Eli5: how do extended release drugs work?


Eli5: how do extended release drugs work?

In: 4

Not a doctor, obviously…

I was always under the impression that “extended release” drugs brake down further in the digestive system. Where as “instant release” meant the drug was first broke down in the stomach, THEN metabolize further by the rest of the digestive system. 🤷🏽‍♂️

They have an M&M like outside coating on part of the drugs which takes time to digest before you start to digest the chocolate on the inside.

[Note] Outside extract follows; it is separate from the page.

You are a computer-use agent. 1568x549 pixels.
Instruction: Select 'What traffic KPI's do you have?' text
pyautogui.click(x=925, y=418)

The active ingredient is is mixed with inactive ingredients that slowly dissolve and release more of the drug into your system. Some drugs are best when they dissolve as quickly as possible to kick in, while others it’s better to have a slow, gradual release. How the active ingredient is packaged — pill, capsule, liquigel, etc and the specifics of the binders used all affect how long it takes for medication to dissolve and be absorbed.

I’m going to use a couple different candy-based analogies to explain some common dissolution systems.

The basic all-at-once-release way that most pills work is a bit like an M&M or a Tootsie Pop where you have to get through one sugary shell to get to all of the chocolate inside. In the drug-delivery case the inside would be medicine instead of chocolate, and the outside might be sugar or gelatin or something else entirely. The pill maker could also choose if they want a thin shell so that it melts quickly right in your mouth, or something thicker so that it melts later in your stomach or intestine; the choice of shell material can also make a difference as gelatin and sugar will take different amounts of time to dissolve.

One common extended-release method works like a [gobstopper](https://en.wikipedia.org/wiki/Gobstopper) which has layers of different flavors. (Or if you want to relate it back to that first analogy, you could imagine an M&M coated M&M coated M&M coated M&M…) In the drug-delivery case though it isn’t flavors that we are switching between, but rather medicine layers and non-medicine shells. In this way the pill can release some medicine as the first medicine-layer dissolves, and then it will take some time for the non-medicine shell below that to dissolve, but when that’s gone that next medicine layer can start to dissolve, and on and on. And once again, the pill-maker can change the thicknesses of each shell so that the time between medicine layers happens slower/faster.

Another extended-release method would be more like a Crunch Bar where tiny crispy rice pieces are trapped in a solid chunk of chocolate. In the drug-delivery case it’d be medicine instead of the crispy bits, and you get more medicine spread-out over time in the same way that some crispy pieces stay crispy until you’ve finally melted away the chocolate right around them.

The above two methods can also be combined in a number of ways (think Crunch-bar M&Ms, or Crunch-bar-layers in a multi-shell M&Mobstopper.)

There are also other methods in which fast-medicines and slow-medicines can be combined, among lots of other possible ideas, but the above couple examples are the most basic common kinds.